The guy laughed, but with no humor in it. “What are you, 170, 180? Maybe 5’ 10” on a tall day? I’m 265 and six-foot four-inches, and I kick ass for a hobby. I’ll enjoy this. You’re going down, punk. Hard.”

“You’ve been warned,” Rory said, and stood easy where he was.

Cary had been scared for himself. Now he was terrified for Rory. The guy was huge, and Rory wasn’t. Cary felt sick to his stomach. This was going to happen, and he couldn’t stop it.

The big guy shook his head, then stepped forward, closed in on Rory, and head-butted him. Well, that was his intent.

What happened next was a blur. It occurred so fast Cary couldn’t quite believe it. But the big man was head-butting Rory, and then he was lying on his side on the sidewalk, trying to breathe. Just like that. Rory gently put his arm around Cary and walked him away from the scene.

“What happened?” Cary asked when they were in the next block. He was still almost in shock, full of adrenaline, feeling the effects of his fear.

“I didn’t like him pushing you down,” Rory said. He wasn’t showing any reaction to the fight. His breathing was steady, his face wasn’t flushed. “He needed to be brought down a peg. Maybe not be quite so quick to pick on a kid like you who didn’t do anything to deserve it. I hate bullies, and I hate guys who love fights and look for them.”

“But how did you do it? It was all over before it started. I thought he’d kill you.”

“I told you, Bobby and I learned how to fight, how to protect ourselves. Then, in the Army, I got even more training. A lot of it. I don’t get scared when I know a fight’s about to start. I look at the guy, read him, and act accordingly.”

“Tell me how you did that,” Cary implored.

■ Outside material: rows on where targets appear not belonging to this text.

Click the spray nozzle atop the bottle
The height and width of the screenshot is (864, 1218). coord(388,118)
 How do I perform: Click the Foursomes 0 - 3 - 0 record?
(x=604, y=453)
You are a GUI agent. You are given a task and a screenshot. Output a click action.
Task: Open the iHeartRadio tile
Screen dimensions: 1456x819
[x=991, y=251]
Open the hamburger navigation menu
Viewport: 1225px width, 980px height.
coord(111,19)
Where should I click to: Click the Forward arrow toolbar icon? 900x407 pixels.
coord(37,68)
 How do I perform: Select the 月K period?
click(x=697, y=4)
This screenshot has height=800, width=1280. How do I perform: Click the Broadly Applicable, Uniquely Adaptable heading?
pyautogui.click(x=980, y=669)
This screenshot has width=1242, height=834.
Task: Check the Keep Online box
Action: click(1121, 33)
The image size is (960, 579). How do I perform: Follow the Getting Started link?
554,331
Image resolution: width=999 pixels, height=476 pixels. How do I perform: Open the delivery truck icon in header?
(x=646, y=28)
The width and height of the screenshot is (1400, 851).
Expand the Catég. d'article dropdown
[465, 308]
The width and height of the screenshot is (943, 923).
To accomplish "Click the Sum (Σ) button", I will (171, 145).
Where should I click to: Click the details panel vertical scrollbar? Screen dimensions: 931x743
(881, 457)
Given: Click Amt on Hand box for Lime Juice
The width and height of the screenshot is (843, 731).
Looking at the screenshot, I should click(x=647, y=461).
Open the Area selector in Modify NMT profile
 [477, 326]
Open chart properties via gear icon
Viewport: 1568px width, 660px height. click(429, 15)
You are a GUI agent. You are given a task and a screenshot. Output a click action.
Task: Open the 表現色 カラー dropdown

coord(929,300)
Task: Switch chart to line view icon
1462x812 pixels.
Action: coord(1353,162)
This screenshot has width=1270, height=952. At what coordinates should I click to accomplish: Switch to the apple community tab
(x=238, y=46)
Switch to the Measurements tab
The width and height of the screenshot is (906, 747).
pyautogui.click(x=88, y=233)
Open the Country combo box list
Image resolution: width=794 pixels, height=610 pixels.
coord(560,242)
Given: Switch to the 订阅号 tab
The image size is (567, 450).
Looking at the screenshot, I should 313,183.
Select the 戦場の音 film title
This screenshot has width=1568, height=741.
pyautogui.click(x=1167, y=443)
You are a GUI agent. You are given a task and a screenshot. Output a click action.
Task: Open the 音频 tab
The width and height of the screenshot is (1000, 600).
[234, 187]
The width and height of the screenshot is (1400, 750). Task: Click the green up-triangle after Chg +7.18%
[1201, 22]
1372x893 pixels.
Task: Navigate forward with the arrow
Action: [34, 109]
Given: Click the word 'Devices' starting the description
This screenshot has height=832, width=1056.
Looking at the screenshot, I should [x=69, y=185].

“Okay. Guys like this one, they want to put you down fast. There are three ways they’ll go about it maybe ninety, ninety-five percent of the time. They’ll head-butt you, which has become popular since Lee Child began writing his Reacher books, they’ll kick you in the balls, or they’ll take a swing at you. The other five to ten percent, they’ll put their shoulder down and try to tackle you and land on top. I was looking for those, mainly the first three, but mostly just for one. Big guys like the head-butt. They’re taller so they’re striking down and usually their victim has no defense against it. They don’t expect it, and that makes them vulnerable.”

“So what did you do? He did try to head-butt you.”

“My advantage was I expected it. Being taller, his face would be coming down into mine. I put my pointer and middle fingers up beside my nose with my fingers folded so the large knuckles were pointing upwards. Before his forehead hit mine, while his head was coming down, I slammed my knuckles into his eyes. That caused him to jerk his head back, exposing his neck. I unfolded my fingers and jabbed my straight fingers hard into his neck, high up. Hit the right spot and you choke the guy. I hit the right spot and he went down, fighting for breath. You and I walked away.”

“You weren’t even breathing hard! You acted like nothing had happened at all!”

A pause, and then, “I don’t like to make a fuss.”

When Cary gave him a funny look, he said, “I learned from dealing with my father not to show emotions. Once you’ve started doing that, you get in the habit and it’s hard to change”.